In re Fero (2016)
by David S. Marshall
The Washington State Court of Appeals has granted Heidi Fero’s petition for release from post-conviction restraints and granted her a new trial. Ms. Fero was convicted in 2003 for the first-degree assault of a child she babysat, but this conviction may have been due in part to reliance on now-outdated medical science on so-called “shaken baby syndrome.”
Ms. Fero’s petition, granted recently by Division II of the Court of Appeals, provided sufficient new evidence to warrant a new trial. She argued that the paradigm shift in the medical community’s understanding of “shaken baby syndrome” and head trauma in children suggested that the medical testimony presented at her 2003 trial may have caused a different result than would have been reached with more current medical testimony on the subject.
The child assault charge arose as a result of the events of one day in January of 2002, when Ms. Fero was babysitting a four-year-old boy and his one-year-old sister, children she frequently cared for in her Vancouver home.

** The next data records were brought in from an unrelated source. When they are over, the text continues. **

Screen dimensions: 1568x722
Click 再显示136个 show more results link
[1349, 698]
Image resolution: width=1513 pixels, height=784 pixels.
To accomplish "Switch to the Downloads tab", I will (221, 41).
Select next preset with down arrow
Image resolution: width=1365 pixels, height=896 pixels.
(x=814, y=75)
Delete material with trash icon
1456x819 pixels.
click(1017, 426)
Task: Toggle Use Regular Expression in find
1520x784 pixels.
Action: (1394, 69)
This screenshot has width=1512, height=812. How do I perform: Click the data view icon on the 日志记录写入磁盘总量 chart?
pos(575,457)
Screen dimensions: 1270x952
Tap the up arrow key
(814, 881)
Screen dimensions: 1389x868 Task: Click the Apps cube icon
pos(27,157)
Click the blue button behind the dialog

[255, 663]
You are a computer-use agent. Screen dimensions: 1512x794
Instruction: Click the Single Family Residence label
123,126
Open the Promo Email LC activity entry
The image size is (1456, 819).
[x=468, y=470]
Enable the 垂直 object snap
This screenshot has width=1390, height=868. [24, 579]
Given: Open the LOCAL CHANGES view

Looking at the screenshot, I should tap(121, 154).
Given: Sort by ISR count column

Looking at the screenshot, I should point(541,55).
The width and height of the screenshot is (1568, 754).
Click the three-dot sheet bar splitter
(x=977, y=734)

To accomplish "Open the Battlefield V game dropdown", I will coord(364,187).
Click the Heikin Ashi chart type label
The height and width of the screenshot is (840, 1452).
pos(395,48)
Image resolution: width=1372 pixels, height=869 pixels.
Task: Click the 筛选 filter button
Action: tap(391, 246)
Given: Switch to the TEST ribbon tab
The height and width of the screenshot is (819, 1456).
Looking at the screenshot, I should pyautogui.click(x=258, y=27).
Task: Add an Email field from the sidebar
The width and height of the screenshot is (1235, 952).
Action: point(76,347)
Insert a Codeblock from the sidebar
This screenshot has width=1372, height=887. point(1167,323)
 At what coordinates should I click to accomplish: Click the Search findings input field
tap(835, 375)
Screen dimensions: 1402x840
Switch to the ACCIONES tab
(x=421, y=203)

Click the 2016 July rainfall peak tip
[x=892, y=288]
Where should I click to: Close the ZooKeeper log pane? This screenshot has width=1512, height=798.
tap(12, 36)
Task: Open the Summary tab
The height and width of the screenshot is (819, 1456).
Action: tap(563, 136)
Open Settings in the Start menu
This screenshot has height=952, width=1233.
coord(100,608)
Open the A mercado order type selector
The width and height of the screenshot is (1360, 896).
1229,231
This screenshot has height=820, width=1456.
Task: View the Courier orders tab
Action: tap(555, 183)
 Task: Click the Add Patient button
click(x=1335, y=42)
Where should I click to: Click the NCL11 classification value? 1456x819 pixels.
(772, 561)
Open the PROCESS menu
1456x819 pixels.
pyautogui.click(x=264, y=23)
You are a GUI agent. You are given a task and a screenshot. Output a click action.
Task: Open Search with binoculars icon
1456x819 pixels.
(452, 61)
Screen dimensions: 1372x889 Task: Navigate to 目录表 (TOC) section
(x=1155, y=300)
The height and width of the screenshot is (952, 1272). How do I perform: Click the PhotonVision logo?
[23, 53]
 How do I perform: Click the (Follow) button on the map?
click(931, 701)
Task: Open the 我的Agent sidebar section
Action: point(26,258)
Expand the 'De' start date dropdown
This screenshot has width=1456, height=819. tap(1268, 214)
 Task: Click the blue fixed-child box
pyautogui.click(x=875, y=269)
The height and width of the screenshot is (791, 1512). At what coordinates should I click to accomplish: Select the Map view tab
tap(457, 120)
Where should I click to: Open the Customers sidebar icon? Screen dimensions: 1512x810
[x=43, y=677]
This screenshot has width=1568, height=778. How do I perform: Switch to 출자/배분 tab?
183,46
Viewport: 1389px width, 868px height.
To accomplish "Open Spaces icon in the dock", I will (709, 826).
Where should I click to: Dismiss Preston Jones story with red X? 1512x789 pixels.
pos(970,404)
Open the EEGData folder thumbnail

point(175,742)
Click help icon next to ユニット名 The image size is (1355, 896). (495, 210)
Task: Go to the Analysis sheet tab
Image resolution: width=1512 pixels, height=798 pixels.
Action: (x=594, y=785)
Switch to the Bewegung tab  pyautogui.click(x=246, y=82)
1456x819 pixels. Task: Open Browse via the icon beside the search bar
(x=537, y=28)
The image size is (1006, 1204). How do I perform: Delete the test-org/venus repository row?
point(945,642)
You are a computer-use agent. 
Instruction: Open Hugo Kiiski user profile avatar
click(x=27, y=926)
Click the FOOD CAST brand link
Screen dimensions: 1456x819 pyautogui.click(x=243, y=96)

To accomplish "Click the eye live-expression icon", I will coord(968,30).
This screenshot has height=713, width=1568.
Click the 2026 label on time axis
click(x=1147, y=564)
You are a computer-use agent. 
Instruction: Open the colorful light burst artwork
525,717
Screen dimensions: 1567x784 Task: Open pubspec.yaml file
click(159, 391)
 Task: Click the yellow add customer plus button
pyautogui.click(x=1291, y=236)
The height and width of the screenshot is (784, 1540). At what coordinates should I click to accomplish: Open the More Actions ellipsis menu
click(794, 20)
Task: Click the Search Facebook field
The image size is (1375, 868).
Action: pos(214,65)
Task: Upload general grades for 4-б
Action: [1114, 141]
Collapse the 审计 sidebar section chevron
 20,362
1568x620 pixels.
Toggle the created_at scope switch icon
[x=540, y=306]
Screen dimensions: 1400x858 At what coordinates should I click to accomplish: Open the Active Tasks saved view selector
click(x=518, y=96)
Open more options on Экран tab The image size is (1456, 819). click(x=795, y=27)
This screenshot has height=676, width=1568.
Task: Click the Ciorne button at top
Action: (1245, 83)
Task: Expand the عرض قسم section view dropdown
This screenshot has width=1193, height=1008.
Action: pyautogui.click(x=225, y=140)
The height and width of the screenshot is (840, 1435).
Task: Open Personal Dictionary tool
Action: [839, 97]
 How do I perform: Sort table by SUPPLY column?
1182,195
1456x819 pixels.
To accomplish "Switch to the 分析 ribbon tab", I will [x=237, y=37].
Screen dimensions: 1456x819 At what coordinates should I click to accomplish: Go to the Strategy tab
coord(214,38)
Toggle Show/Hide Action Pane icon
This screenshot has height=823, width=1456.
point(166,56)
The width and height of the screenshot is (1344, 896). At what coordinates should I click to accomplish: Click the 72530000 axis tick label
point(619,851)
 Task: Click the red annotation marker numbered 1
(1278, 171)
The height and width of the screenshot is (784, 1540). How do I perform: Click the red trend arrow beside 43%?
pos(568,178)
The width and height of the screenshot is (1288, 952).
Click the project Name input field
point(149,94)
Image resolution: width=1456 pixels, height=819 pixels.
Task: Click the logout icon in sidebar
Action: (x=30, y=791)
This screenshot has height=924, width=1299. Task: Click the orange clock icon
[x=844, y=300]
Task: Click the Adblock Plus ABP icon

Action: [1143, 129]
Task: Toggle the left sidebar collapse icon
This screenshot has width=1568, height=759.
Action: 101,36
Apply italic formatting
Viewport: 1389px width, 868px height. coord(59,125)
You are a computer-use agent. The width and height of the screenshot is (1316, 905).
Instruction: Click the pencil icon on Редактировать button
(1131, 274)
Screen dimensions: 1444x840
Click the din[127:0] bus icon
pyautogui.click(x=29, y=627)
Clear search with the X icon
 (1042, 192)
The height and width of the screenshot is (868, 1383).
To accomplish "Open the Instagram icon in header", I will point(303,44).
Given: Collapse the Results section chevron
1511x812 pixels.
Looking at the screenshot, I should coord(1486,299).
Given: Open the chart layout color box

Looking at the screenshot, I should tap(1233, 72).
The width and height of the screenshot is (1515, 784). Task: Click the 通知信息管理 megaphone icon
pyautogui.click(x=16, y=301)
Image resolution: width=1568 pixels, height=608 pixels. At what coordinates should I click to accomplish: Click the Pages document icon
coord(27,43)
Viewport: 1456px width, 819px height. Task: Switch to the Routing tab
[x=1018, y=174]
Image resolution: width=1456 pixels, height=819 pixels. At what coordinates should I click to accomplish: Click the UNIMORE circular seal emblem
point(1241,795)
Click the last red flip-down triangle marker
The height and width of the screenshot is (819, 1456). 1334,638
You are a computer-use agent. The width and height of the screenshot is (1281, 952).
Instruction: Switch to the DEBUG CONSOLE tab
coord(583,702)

According to Ms. Fero’s testimony, she noticed that Brynn, the little girl, seemed uncharacteristically distant, sedentary, and sleepy that afternoon. When Ms. Fero gave Brynn a bath that evening, she saw several bruises on the child’s body.
Later that same evening, after Ms. Fero had put Brynn and her brother to bed, Ms. Fero’s own daughter came upstairs to tell her mother that the little boy was banging his little sister’s head into the wall. Ms. Fero rushed downstairs to find the little boy hastily climbing out of Brynn’s crib, while Brynn was shaking in the crib with a little blood coming out of her mouth.
While checking on Brynn shortly after this incident, Ms. Fero realized that the little girl was unresponsive and called Brynn’s mother and 911. Brynn was immediately transported to the hospital, where doctors found a blood clot on her brain, brain swelling, retinal hemorrhages in both eyes, and a fractured left shinbone. Brynn was placed in the pediatric intensive care unit.
Ms. Fero was charged in Clark County Superior Court with first-degree child assault. At trial, the State produced medical experts who testified that Brynn’s injuries were consistent with shaking but that a four-year-old boy (such as her brother) would not have been strong enough to inflict injuries as severe as the injuries Brynn had sustained. Ms. Fero was convicted of first-degree child assault.
Years later, Ms. Fero filed a personal restraint petition, seeking to have the judgment against her set aside. In support of the petition, she presented declarations from two medical experts in child head trauma. Both these physicians testified that the medical community had shifted its understanding of child head trauma since Ms. Fero’s 2003 trial. Both concluded it was impossible to determine that Brynn’s injuries occurred while in her care.
Patrick Barnes, a pediatric neuroradiologist and one of Ms. Fero’s experts, testified that radiological findings that once suggested only non-accidental child head trauma to doctors are now understood to “include a variety of accidental and natural causes.” Contrary to previous medical understanding, the research since Ms. Fero’s trial has established that injured children can remain lucid for three days or more after the trauma is inflicted.
Janice Ophoven, Ms. Fero’s other medical expert, is a pediatric forensic pathologist specializing in “shaken baby syndrome.” Dr. Ophoven concluded that “much of the medical testimony presented during Ms. Fero’s 2003 trial is no longer scientifically valid in light of recent advances in the medical community’s understanding of the natural, accidental and non-accidental causes of cerebral edema, subdural hematoma and retinal hemorrhages.”
The court found this new evidence persuasive and granted Ms. Fero both release from her post-conviction restraints and a new trial.
At the Marshall Defense Firm we are particularly happy to see this result for Ms. Fero, as she consulted with us before filing her petition.